Suppose Joe in question 3 earns only 1 percent less on his assets because he invests with an advisor who take a 1 percentage point fee for “assisting” Joe in doing something he can do for free — buying inflation-indexed bonds at treasurydirect.gov. How much will his annual discretionary spending fall assuming he stays in Spokane?
a. 19 percent
b. 13 percent
c. 7 percent
d. 4 percent
e. 1 percent
And the answer is …
The answer is 7 percent. Joe doesn’t need an investment advisor. But other people do. So, no suggestion here that using an advisor is necessarily a mistake. Some can be worth their weight in gold. Personally, my wife and I use an advisor — Fred Lane who has appeared on my podcast — to manage some equity investments.
How fast as wages growing these days? (Torsten alerted me to a new study by the NY Fed on this question.)
a. 10 percent
b. 7 percent
d. 5 percent
e. 3 percent
f. 0 percent
And the answer is …
The answer is 5 percent.

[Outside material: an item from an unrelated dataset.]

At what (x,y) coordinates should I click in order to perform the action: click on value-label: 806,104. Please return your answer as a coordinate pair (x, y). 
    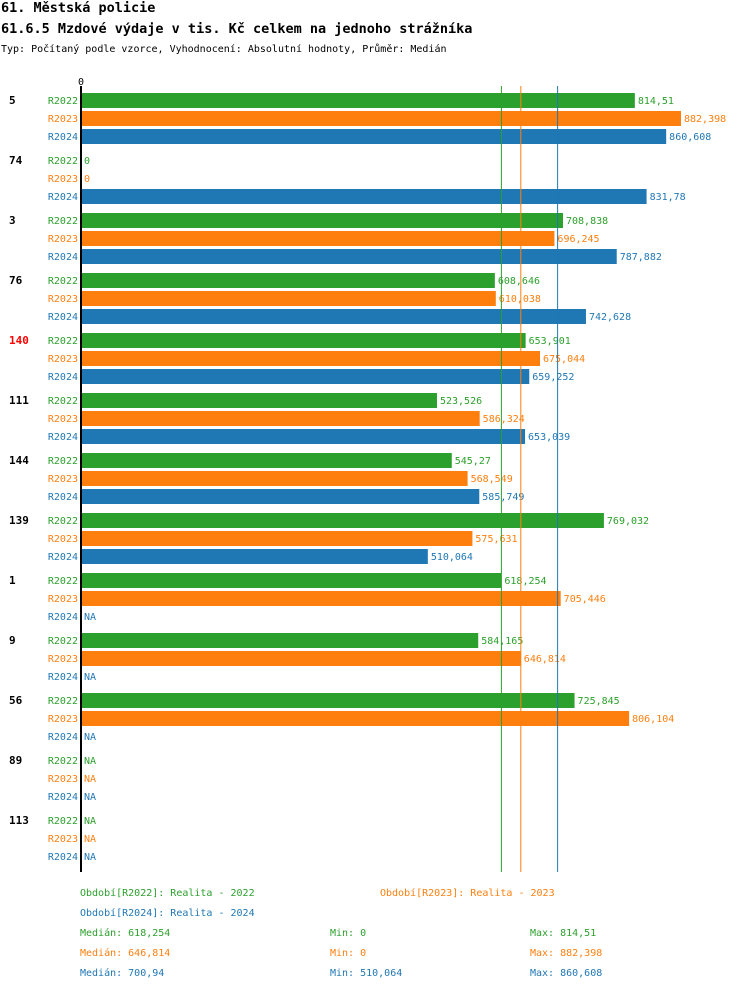
    Looking at the image, I should click on (653, 720).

Take a look at the Fed chart below. The Fed may decide that this means inflation will rise again and start running at 5 percent. That would be silly since nominal wage growth needs to outpace inflation for real wages to grow. In recent decades, real wage rates — earnings per hour — have grown at roughly 1 percent. So the Fed may be thinking that inflation is heading back up to 4 percent — two times its 2 percent target. This could spell tightening — also Torsten’s concern. Yet, this too may be Fed mis-think. Nothing in economics says real wages can’t grow at 2 percent for a year or two or even, on average, for decades. By rights, real wages should be a lot higher since they were, accounting for labor force composition changes, essentially flat for the three years after COVID hit. In short, they have considerable catching up to do. This may be what we are seeing.